I swore succinctly and gathered myself to follow. Derek caught my arm. “You’re not wearing a vest, Legs,” he said.

“They don’t have guns,” I replied. “Time?”

“They’re in place. On my order, I’ve instructed the men to target the humans and the witch on first volley. Where is this demon?”

“Your two o’clock. About ten feet off the ground. I have silver ammo,” I said. “It might work on the demon.”

His eyes promised me retribution for not telling him about the silver. “Go,” he said.

Time had done that slow-down thing, where every sight
is sharpened, each sound is clear, crisp, and slow. Outside I heard the sound of firing, a boom-boom-boom of overlapping shotgun fire. Humans fell fast, downed by fat, non-lethal, antiriot beanbags fired at point blank range by figures dressed in night-combat black. Then they were shot by tranquilizer darts, to keep them down. But nothing hit Evangelina. She stood tall in the red car, behind a red ward, a
hedge of thorns
so strong, the concrete blackened and cracked where it intersected the ground outside of the tires. The ward sizzled a smutty black, like charcoal and flames, her arms out to her sides as she gathered power. Her scarlet hair flew to the sides, a wind buffeting her slender form, molding to her body.

Blue strobes lit the scene as cops pulled up. They’d be in the way, but there was no help for that. Beside me, Derek counted off the time for the shooters to get back to safety. “Three-one-hundred, two-one-hundred, one-one-hundred.
Go!

I dove into the fray, the M4 in one hand, stabilized against my side, and the semiautomatic in the other. The smell of human blood, witch, and vamp blood hit me. Demon burned my nostrils, acrid as smoke. I had weapons, but I needed more. “Hayyel!” I shouted as I ran, hoping my angel was still hanging around, keeping an eye on the blood-diamond.

Derek followed me, firing rubber bullets up, not hurting the demon, but drawing his attention. Allowing me to get in under the winged evil. Time slowed further, a thick construct that parted around me, allowing me to move faster than any human.

“Hayyel,” I breathed, stepping beneath the Raven Mocker, his wings wide above me. His beak open. Screaming. The tail that constrained him was attached to his leg like a shackle, dropping to the earth, snaking across the hotel’s drive along a trail of blood thrown by the protestors. Evangelina’s blood. Shaddock’s blood. Drained into bowls and splashed by humans. Humans who were now inactive. No longer throwing blood. The tail thinned. I had a feeling that if the Raven Mocker got loose, it would be bad. Really bad. “Hayyel. Please come get the Kalona Ayeliski, the Raven Mocker.” The demon screamed and beat his wings,
looming above me. “I give him to you on a platter of silver fléchettes.”

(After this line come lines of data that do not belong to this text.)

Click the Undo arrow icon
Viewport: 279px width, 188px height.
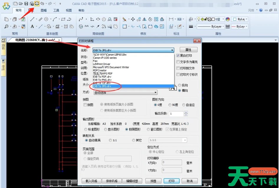pos(42,4)
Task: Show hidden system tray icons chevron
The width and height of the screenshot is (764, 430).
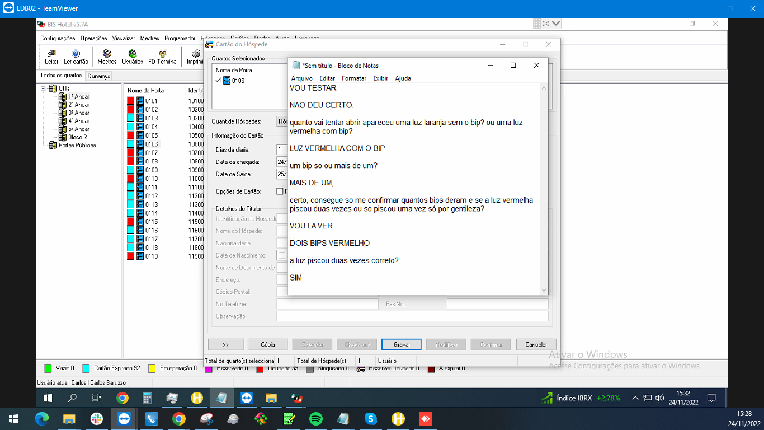Action: (x=635, y=398)
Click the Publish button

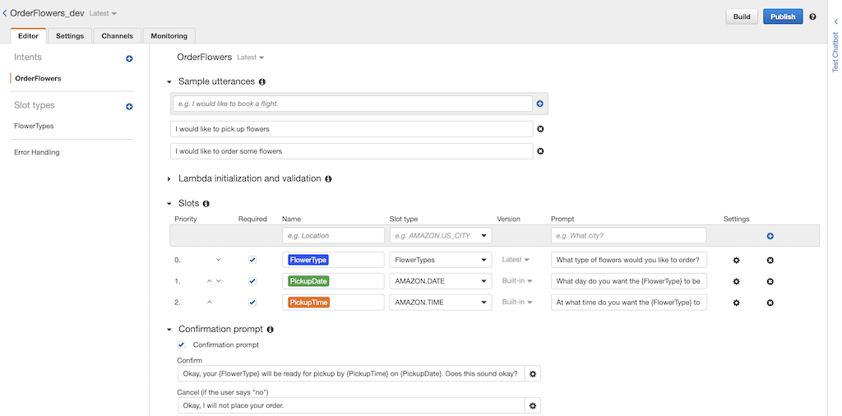783,16
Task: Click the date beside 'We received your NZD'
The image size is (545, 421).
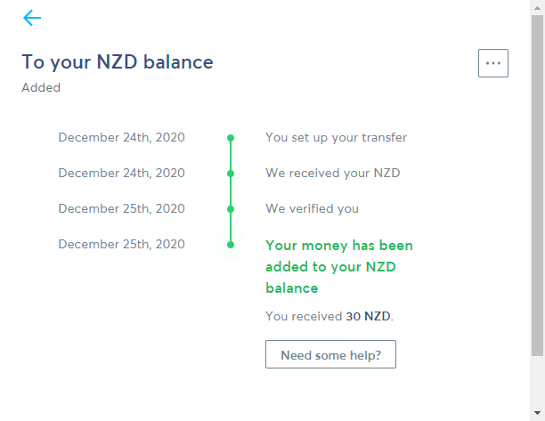Action: [x=121, y=174]
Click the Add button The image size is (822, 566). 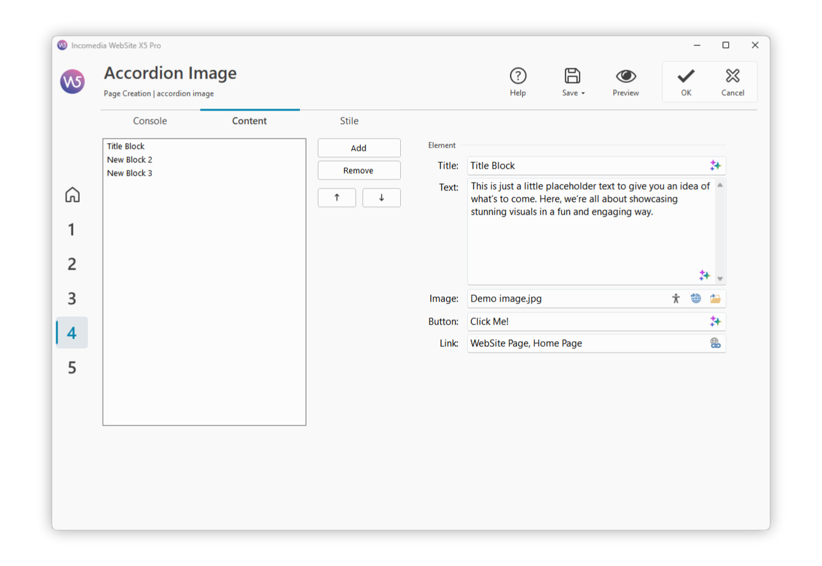coord(359,148)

Darkness and emptiness drenched me, swarmed over me, filled me with a pressure that stole my breath. It felt like being smothered in my sleep, drowning in the knowledge of failure, utter and complete. Like dying in the darkness, drenched in the blood of my brothers and sisters and children. The Cherokee on the Trail of Tears had been lied to, cheated, defeated, beaten, and banished, for the greed of the white man. They had walked the long trail, dying in despair by the hundreds, their lives cut short feeding this demon.